Vote d'une "grâce-amnistie" pour certains Communards, qui touche 3 300 condamnés ; certains refuseront courageusement d'être seulement "graciés"

Palais Bourbon/Chambre des députés

André Gill - Le maître serrurier. Clemenceau, dit Clé-des-Champs, La Lune Rousse, 1879

Le 3 mars 1879, la Chambre des députés adopte enfin une première loi d’« amnistie partielle » en faveur des condamnés de la Commune de Paris.
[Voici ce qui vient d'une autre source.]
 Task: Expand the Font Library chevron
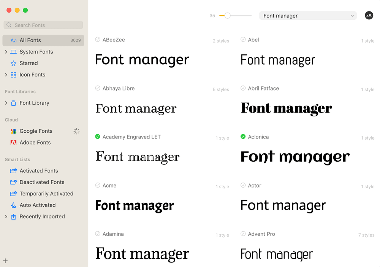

On compte alors environ 13 450 condamnations depuis 1871, dont des milliers de déportations et de travaux forcés ; la nouvelle majorité républicaine, solidement installée depuis la démission de Mac‑Mahon en janvier, cherche à tourner la page tout en rassurant les milieux possédants.

Le texte voté ce jour‑là invente une étrange formule : la « grâce‑amnistie ». Ne sont amnistiés que les communards déjà graciés ou ceux qui obtiendront une grâce présidentielle dans les trois mois suivant la promulgation de la loi. Autrement dit, l’oubli juridique ne vaut que pour celles et ceux que l’exécutif accepte d’absoudre, au cas par cas. Au total, 3 300 condamnés environ bénéficient de cette mesure : des déportés rentrent de Nouvelle‑Calédonie, des contumaces se voient notifier qu’ils peuvent revenir en France sans risquer le procès.
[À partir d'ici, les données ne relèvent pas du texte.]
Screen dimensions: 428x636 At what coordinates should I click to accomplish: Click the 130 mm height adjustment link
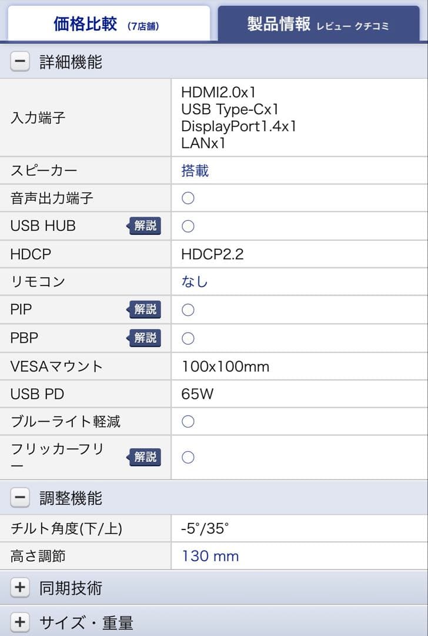(x=209, y=556)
Mais cette « grâce‑amnistie » a un prix politique : elle laisse hors du champ de la loi près de 1 300 condamnés, et surtout maintient l’idée que les communards ont commis des crimes de droit commun – incendies, pillages, meurtres – plus que des actes politiques. Victor Hugo et Louis Blanc, qui plaident depuis des années pour une amnistie pleine et entière, dénoncent ce dispositif mutilé : pour eux, on ne peut pas conditionner l’oubli à la repentance individuelle, encore moins faire dépendre la liberté de ceux de 1871 du bon vouloir du président.
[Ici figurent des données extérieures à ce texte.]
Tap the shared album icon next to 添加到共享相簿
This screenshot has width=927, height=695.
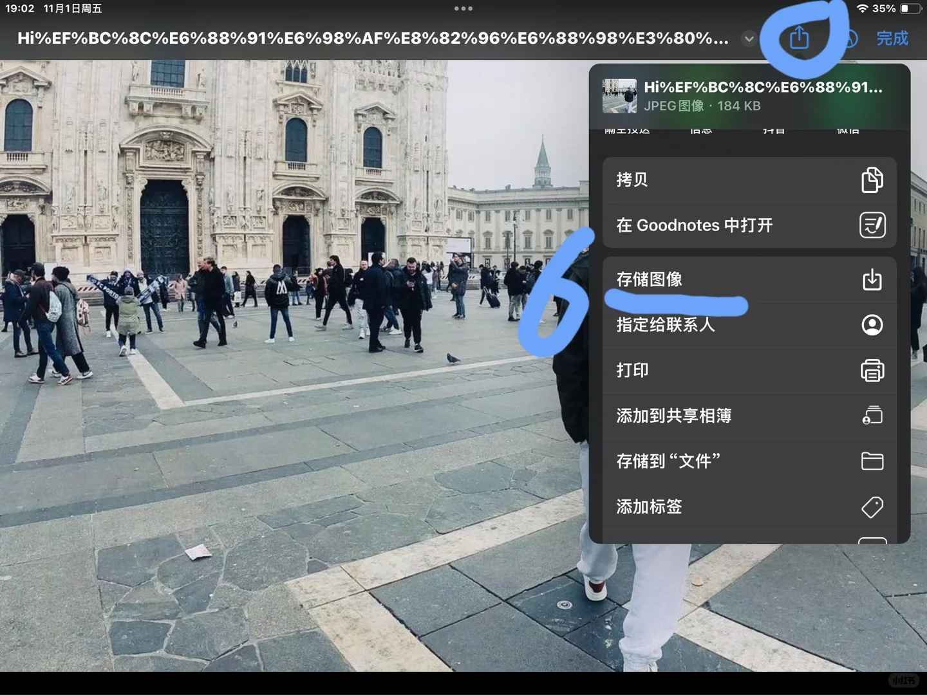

Plusieurs communards, en exil ou graciés, refusent d’ailleurs d’accepter d’être simplement « pardonnés » pour des actes qu’ils assument comme insurrection populaire. Ils revendiquent le mot amnistie dans son sens fort – reconnaissance politique – et préfèrent parfois prolonger l’exil plutôt que demander grâce. Il faudra attendre la loi du 11 juillet 1880 pour que soit enfin votée une amnistie quasi générale, qui permettra le grand retour des exilés et fera de la date du 14 juillet le double symbole de la Révolution française et de la Commune retrouvée.